Un Giulio Cesare irripetibile dal forte impatto emotivo
di Alberto Raimondi
La tanto discussa Socìetas Raffaello Sanzio di Romeo Castellucci mette in scena nel Salone d’Onore della Triennale di Milano “Giulio Cesare. Pezzi staccati“, un intervento drammatico su William Shakespeare nella ricorrenza del quattrocentesimo dalla morte il CRT contribuisce alle celebrazioni del Bardo con uno spettacolo che sconfina dall’arte al teatro, in una suggestiva ed inusuale cornice, perfetta per assaporare al meglio un simile lavoro. L’ampiezza della sala, con la sua altezza ed i marmi bianchi, hanno trasformato questa esperienza in un qualcosa di magico e surreale.

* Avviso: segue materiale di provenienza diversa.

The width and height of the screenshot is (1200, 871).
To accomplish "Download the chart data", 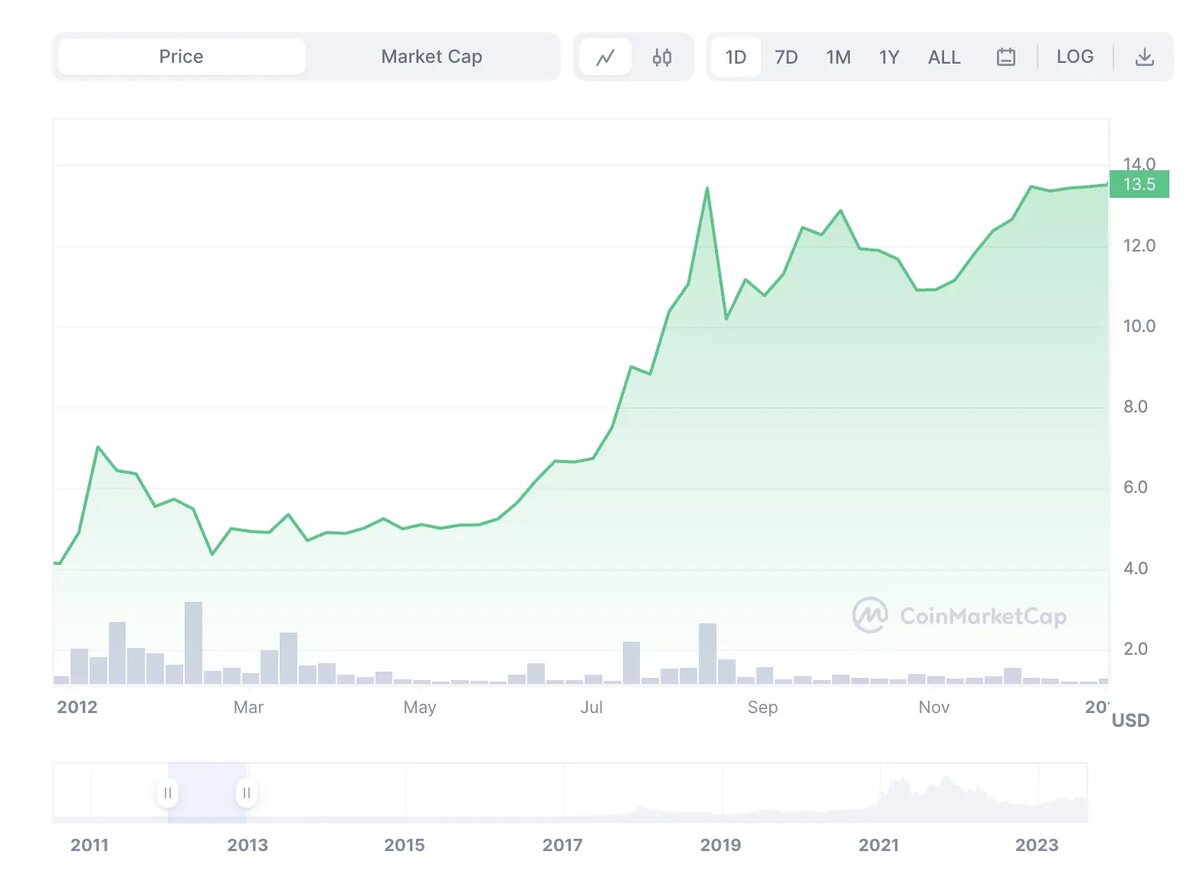I will [1145, 57].
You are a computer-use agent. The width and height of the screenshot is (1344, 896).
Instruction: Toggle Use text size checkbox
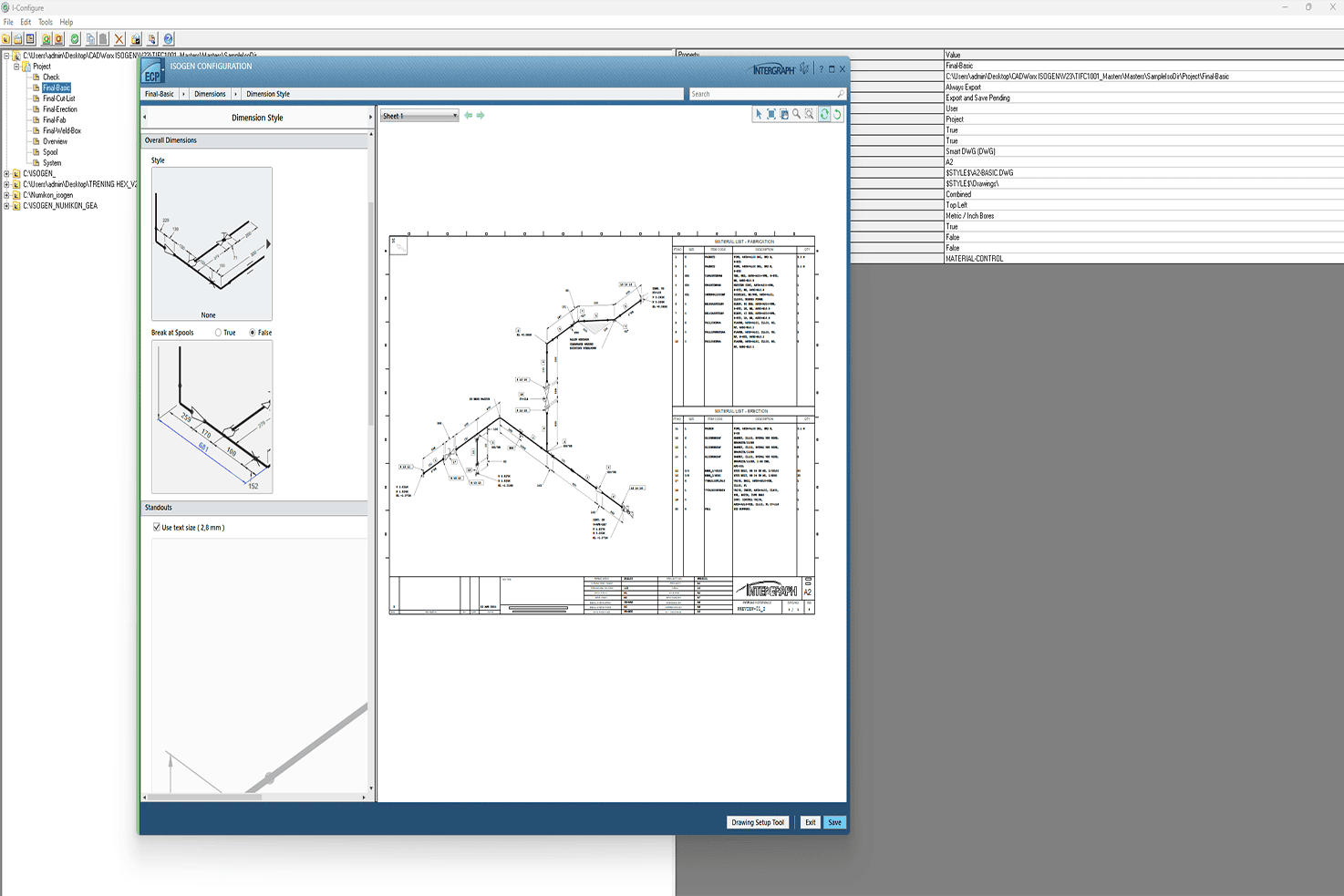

Romeo Castellucci firma un’ideazione metafisica più che teatrale, nel senso più stretto del termine: una messa in scena artistica e performativa, dove i tre “attori” Dalmazio Masini, Sergio Scarlatella, Gianni Plazzi sono quasi oggetti artistici o sculture animate più che “recitanti”.
Dal suo debutto nel 1997 con il titolo originale di Giulio Cesare. Tratto da Shakespeare e dagli storici latini il nome di Romeo Castellucci, insieme a Chiara Guidi e Claudia Castellucci, ha avuto modo di far discutere in diverse occasioni, sia con critiche negative sia con apprezzamenti apertamente positivi, Senza ombra di dubbio si è di fronte ad un lavoro che divide.
Oggi ci viene riproposto uno spettacolo quasi irripetibile nella sua totalità, secondo il regista e drammaturgo di Cesena che lo riporta in scena, optando per una versione più corta e scegliendo una serie di momenti emblematici – dei “pezzi staccati” per l’appunto- ottenendo così un montaggio frammentario che porta ad una inevitabile distruzione del testo. Si creano quindi una serie di quadri che non raccontano una storia ma dei singoli momenti di vita di un personaggio e dove il testo non è più fondamentale: le sensazioni suscitate regalano al pubblico riflessioni che vanno al di là del palcoscenico.
Sulla scena si fronteggiano e dominano l’intera vicenda i discorsi di “…vskij” e Marco Antonio. Da un lato “…vskij” -allusione a uno dei padri fondatori del teatro- inserisce una sonda ottica nella cavità nasale fino alla glottide. Il percorso dell’endoscopio è proiettato su uno schermo che visualizza il viaggio a ritroso della voce fino alla soglia delle corde vocali. Idea curiosa che purtroppo non si evolve, mostra per troppo tempo una trovata che poi resta fine a se stessa, non tutti i passaggi concettuali possono essere codificati dal pubblico e spesso le scene diventano fini a se stesse.
Dall’altro lato Marco Antonio, laringectomizzato, come l’attore che lo interpreta, e qui un’altra scelta forte che non lascia sereni. Dal piedistallo, con la sua tecnica fonatoria compromessa, scandisce il picco retorico del dramma, l’orazione funebre. Un dire sgolato dove la voce è solo un vibrare di commozione che fuoriesce grazie alla “ferita”. Attraverso la telecamera endoscopica, Castellucci mette in primo piano l’origine stessa della voce, nella gola. Il puro corpo del suono visualizzato nelle corde vocali ci mostra, nella sua debolezza, la fabbrica della parola, mentre attinge al poderoso armamento della retorica.
Al contempo, Marco Antonio compie uno sfoggio oratorio che diventa una lacerante arma politica, uno sfolgorio di persuasione di massa ma che al tempo stesso decade diventando “parole senza suono”, tornando quindi a quella finzione che è alla base del teatro. Bruto, Cassio, Cicerone, Antonio e perfino Cesare diventano strumenti di forze misteriose, in una narrazione che li stritola, per sublimarli in storia e consegnarli all’eternità.
Spettacolo di fortissimo impatto, pieno di idee molto efficaci, ma che ancora deve mostra come queste ricerche possano dare vita ad un vero e nuovo linguaggio teatrale. Solo in quel momento avremmo un lavoro completo.